Un Polar. Malgré le flou (évidemment volontaire) de la fin du livre, pouvez-vous quand même nous dire si nous retrouverons le personnage de Sandra Khan dans un prochain roman ?
Comme vous dites, flou volontaire. Quand vous lirez le Festin de l’Araignée qui a été un de mes plus gros succès (Viviane Hamy) vous verrez que je suis coutumière de ce choix. Vous savez pourquoi ? Je suis certaine que la vie finit mal.
Un Polar. La notoriété change-t-elle quelque chose à votre plaisir d’écrire ? L’écriture est-elle devenue un travail comme un autre, qui peut parfois vous peser, ou bien conserve-t-elle encore pour vous quelque chose de magique ?

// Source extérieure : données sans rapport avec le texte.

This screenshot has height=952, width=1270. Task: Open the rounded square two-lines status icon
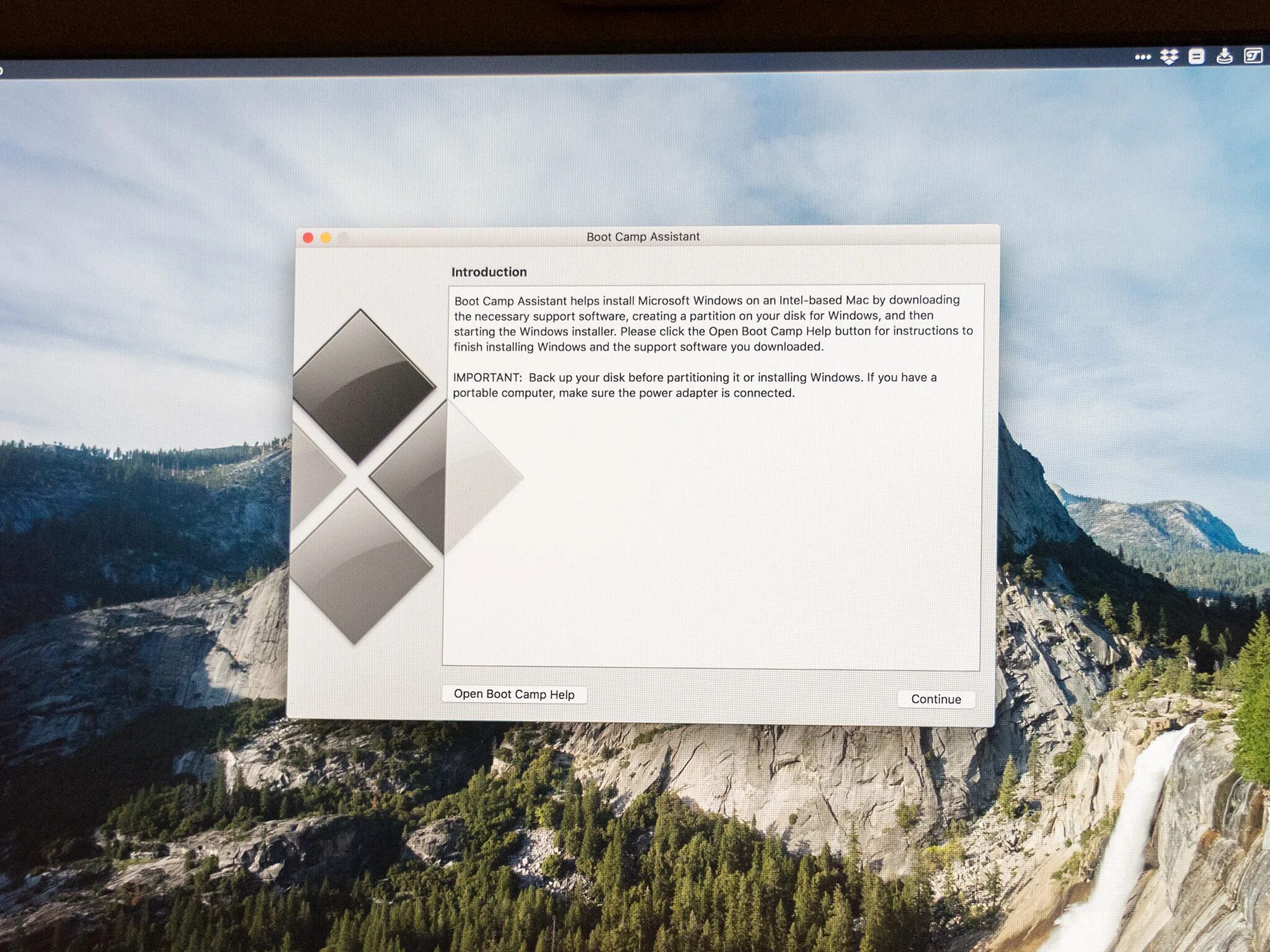click(x=1196, y=57)
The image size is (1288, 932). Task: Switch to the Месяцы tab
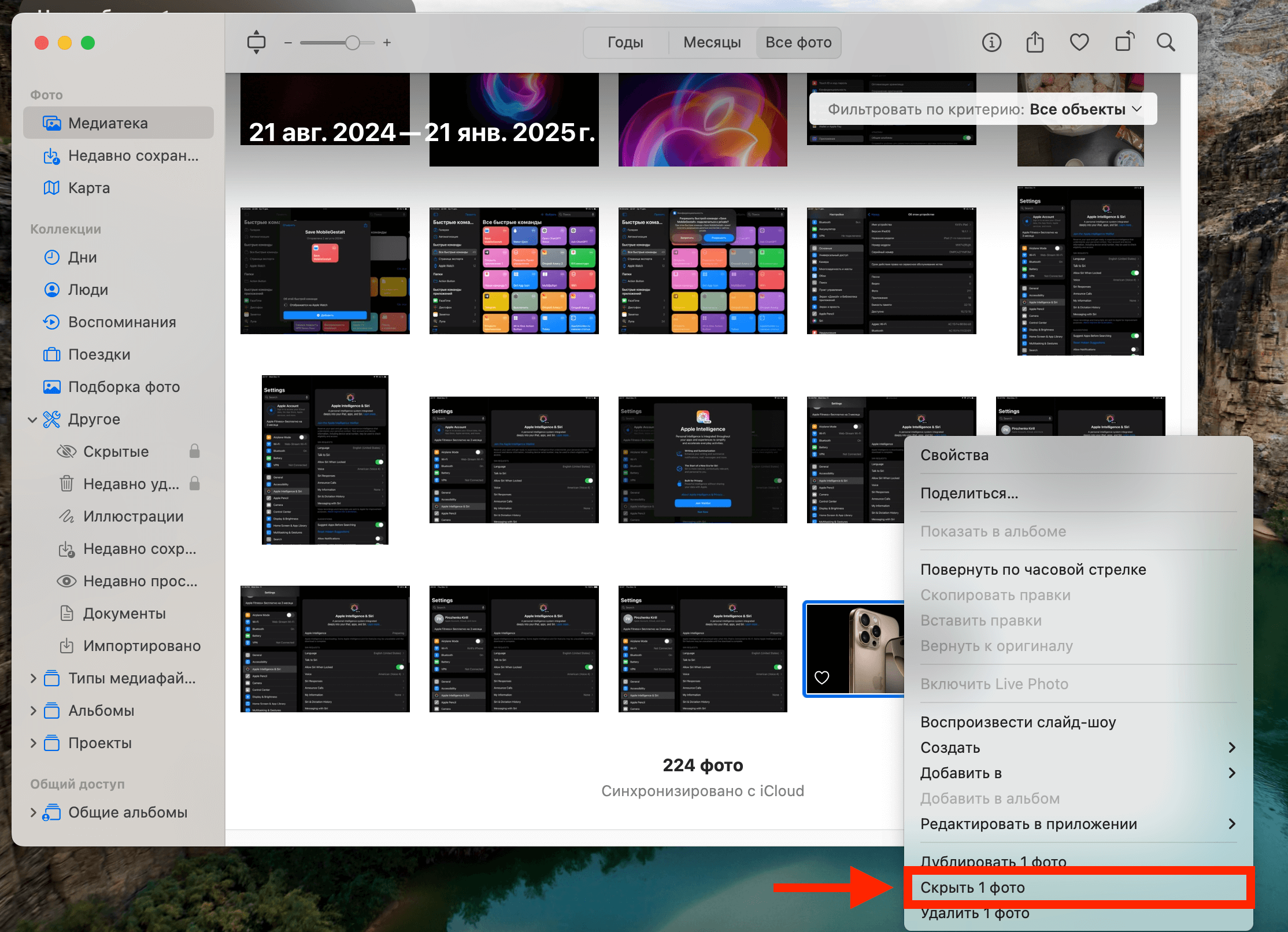point(712,42)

La notoriété c’est sympa. Elle permet souvent d’obtenir de petits avantages dans les administrations (sérieux). Avant d’écrire j’étais ostéopathe et j’avais mon cabinet à Paris qui marchait du tonnerre de Dieu. Quand je me suis ennuyée, j’ai arrêté et peu de temps après j’ai commencé d’écrire. Mais écrire est trop douloureux pour que j’aie envie d’arrêter un jour.
Un Polar. Mis à part l’affaire Ilan Halimi, qui vous a inspirée pour votre roman « le chien qui riait », la plupart de vos histoires se situent aux Etats Unis. Pourquoi ce choix ?
Non, ce n’est pas Illan Halimi qui m’a inspiré le Chien qui riait. L’affaire Halimi m’a plutôt inspirée de prendre une mitraillette et d’aller descendre ces sous-hommes en commençant par les jambes. C’est en écoutant un matin à la radio une litanie de meurtres commis par des ados que ça m’a secouée. Les US, c’est grand, c’est le meilleur et le pire.
Un Polar. Lorsque vous démarrez un nouveau roman, comment procédez-vous ? Partez-vous d’une idée de base que vous enrichissez ensuite en la rendant plus complexe ? Etablissez-vous un scénario préalable dans ses moindres détails avant de commencer la phase de l’écriture à proprement parler ? En cours d’écriture, vous arrive-t-il de procéder à des modifications dans votre scénario initial ?
Je démarre un nouveau roman en écrivant un paragraphe, puis dix. Si ça ne me plaît pas je laisse tomber. Avant de publier le dernier j’ai jeté 250 pages du même manuscrit. Douloureux. Six mois de travail à la poubelle. C’est de ma faute. Pas de plan, pas de scénario, page après l’autre je me raconte l’histoire. Et la fin arrive au feeling.
Un Polar. Envisagez-vous d’écrire autre chose que des polars ou des romans à suspense, et d’aller par exemple vers la « littérature blanche » ? Ou bien le genre polar suffit-il à votre bonheur ?
Je n’ai pas écris que du polar : La Mémoire du Bourreau, Ciel de Cendres, New York Balafres, mais ce que j’aime c’est bousculer les idées avec mes personnages atypiques, mes prises de position. C’est libre un roman noir, ça ne prend pas de gants avec l’arrogance humaine. Le crime est au début de notre Histoire et sera probablement notre dernier acte sur cette planète.